C’est ce qu’a annoncé le président de la Commission de l’organisation régionale. La Cédéao «a décidé de lever avec effet immédiat» certaines des sanctions imposées au Niger depuis la prise du pouvoir à Niamey d’un régime militaire qui a renversé le président élu Mohamed Bazoum en juillet. 

Les frontières et l’espace aérien seront notamment rouverts, a-t-il précisé. Le Sommet de samedi est consacré notamment à la situation du Niger, soumis à des sanctions depuis le coup d’Etat de juillet 2023. Il est le quatrième pays de la sous-région à faire l’objet d’un coup d’État militaire en moins de trois ans. Il rejoint la liste de plus en plus longue des pays d’Afrique de l’Ouest qui sont entrés dans un tel tourbillon (Mali, Guinée, Burkina Faso). Sont prévus aussi des débats sur «les récents développements dans la région», selon un communiqué de ladite organisation rendu public la veille.

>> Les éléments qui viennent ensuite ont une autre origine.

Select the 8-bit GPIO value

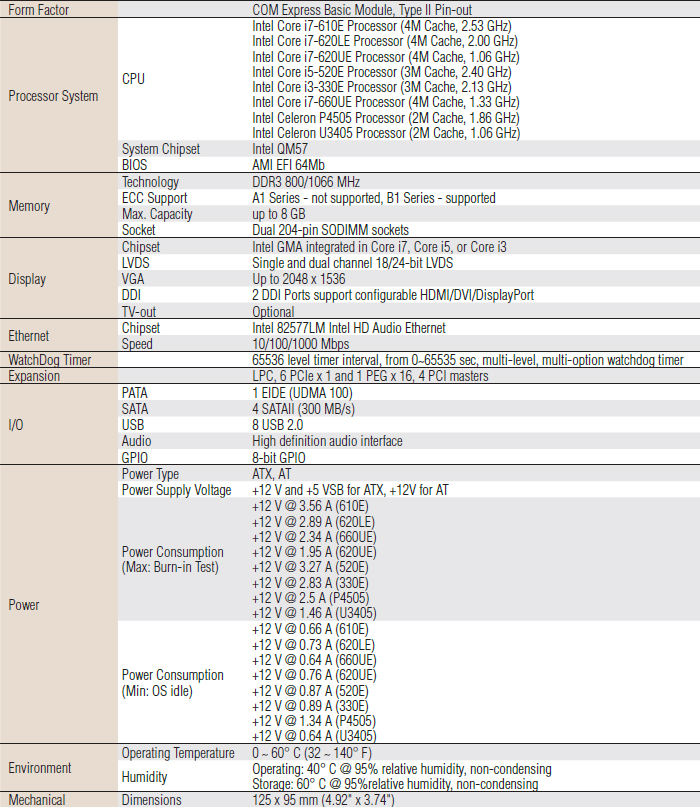[279, 458]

La Cédéao est mise à l’épreuve par les régimes militaires en place au Mali, au Burkina Faso et au Niger qui ont conjointement annoncé, le 28 janvier dernier, leur retrait de l’Organisation ouest-africaine, suite à la crise politique que connaît le Sénégal depuis le report de l’élection présidentielle par le chef de l’Etat, Macky Sall. Le Président sénégalais, qui n’a pas assisté au précédent Sommet, est cette fois présent, deux jours après avoir annoncé qu’il achèverait son mandat à la date de son expiration, le 2 avril prochain mais sans avoir fixé de nouvelle date pour l’élection présidentielle. 

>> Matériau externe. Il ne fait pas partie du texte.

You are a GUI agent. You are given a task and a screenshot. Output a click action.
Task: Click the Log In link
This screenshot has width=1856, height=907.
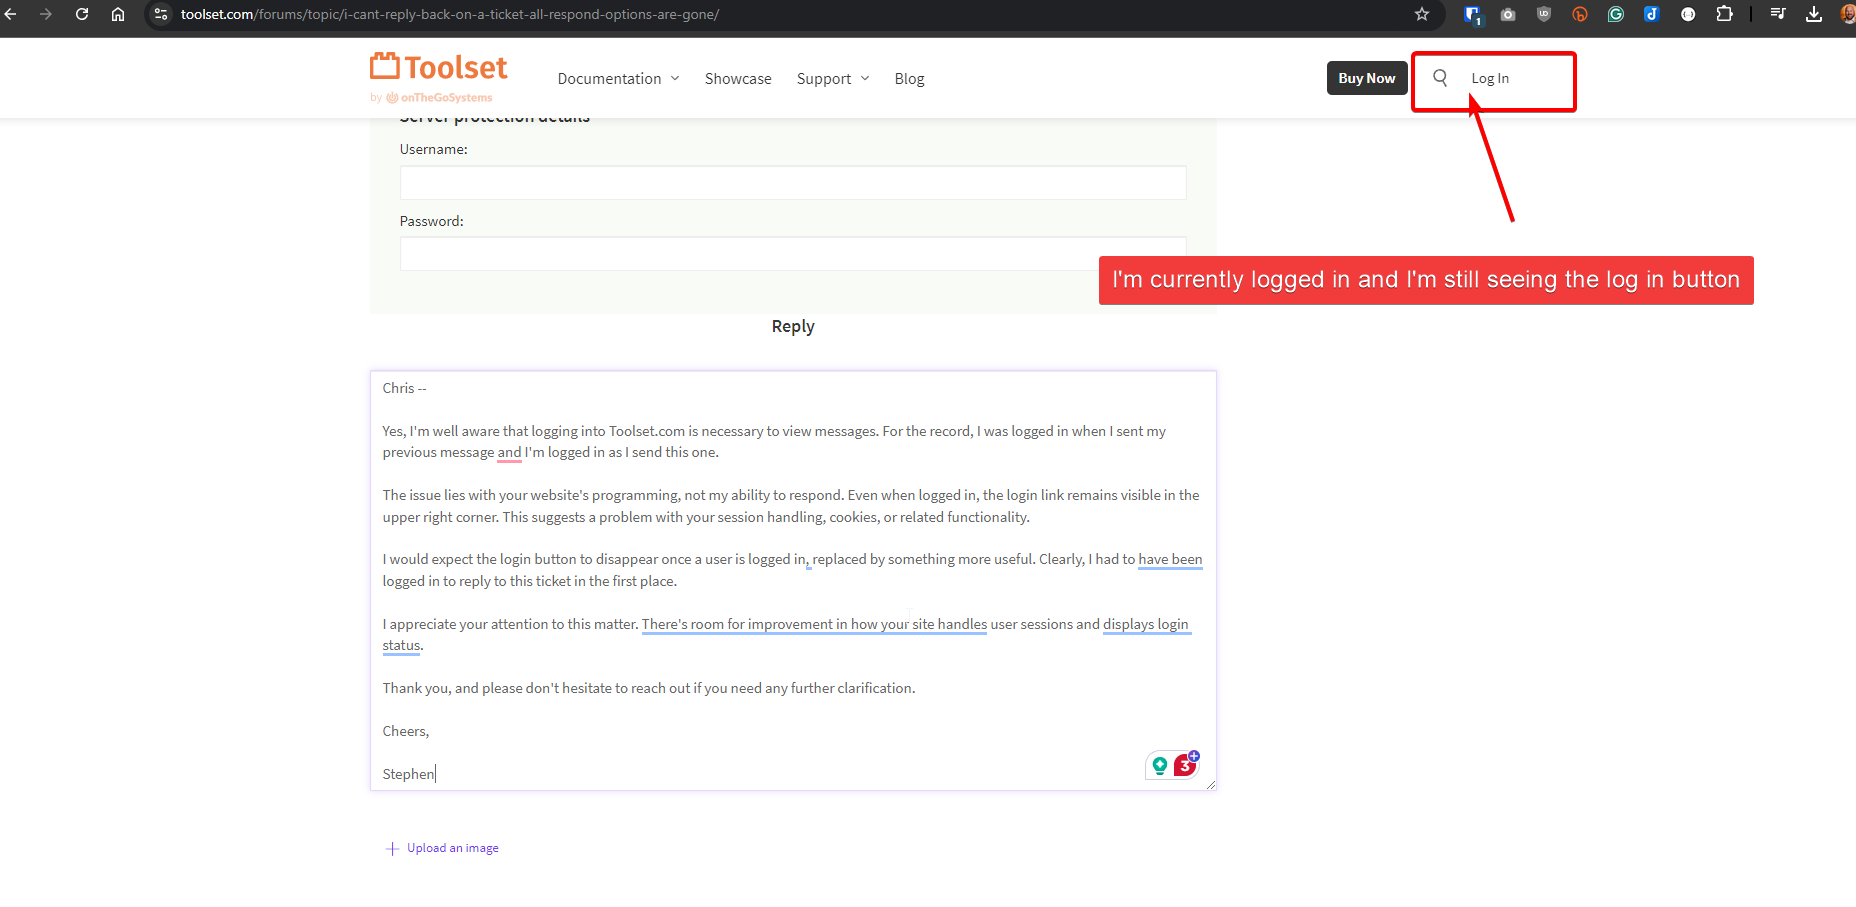pyautogui.click(x=1490, y=79)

Le scrutin devait initialement se tenir le 25 février mais le président Macky Sall l’a repoussé début février, plongeant le Sénégal dans l’une des pires crises politiques de son histoire post-indépendance, suscitant une vive préoccupation dans les rangs de la Cédéao. Le Niger, le Mali et le Burkina Faso, qui ont notamment tourné le dos à la France et créé, en septembre, l’Alliance des Etats du Sahel (AES), pour renforcer leur coopération et se sont rapprochés de la Russie.
 

Fêlure

Après le Mali en 2022, le Niger et le Burkina ont annoncé en début décembre leur départ de l’organisation antidjihadiste G5 Sahel, neuf ans après la création de l’organisation dont les membres restants sont la Mauritanie et le Tchad. Dans un communiqué conjoint rendu public en la circonstance, Niamey et Ouagadougou ont déclaré que «l’organisation peine à atteindre ses objectifs». 

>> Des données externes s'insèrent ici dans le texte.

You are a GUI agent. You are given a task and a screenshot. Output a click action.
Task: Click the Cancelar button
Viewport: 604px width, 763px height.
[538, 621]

«Pire, les ambitions légitimes de nos Etats à faire de l’espace du G5 Sahel une zone de sécurité et de développement sont contrariées par des lourdeurs institutionnelles, des pesanteurs d’un autre âge qui achèvent de nous convaincre que la voie de l’indépendance et de la dignité, sur laquelle nous sommes aujourd’hui engagés, est contraire à la participation au G5 Sahel dans sa forme actuelle», ont-ils observé. Ils ont affirmé avoir pris une responsabilité en quittant une organisation qui servirait «les intérêts étrangers au détriment de ceux des peuples du Sahel, encore moins accepter le diktat de quelle que puissance que ce soit au nom d’un partenariat dévoyé et infantilisant qui nie le droit à la souveraineté de nos peuples et de nos Etats». 
 

Niamey est engagé depuis quinze ans dans la lutte contre les groupes intégristes islamistes, d’abord Boko Haram, mais aussi l’État islamique au Grand Sahara (EIGS) et le Groupe de soutien à l’Islam et aux musulmans (GSIM). Le pays fait ainsi face à deux fronts «djihadistes» : au Nord-Ouest, les attaques dans la zone des «trois frontières» ; au Sud-Est, les 1200 kilomètres de frontière avec le Nigeria où Boko Haram est omniprésent. 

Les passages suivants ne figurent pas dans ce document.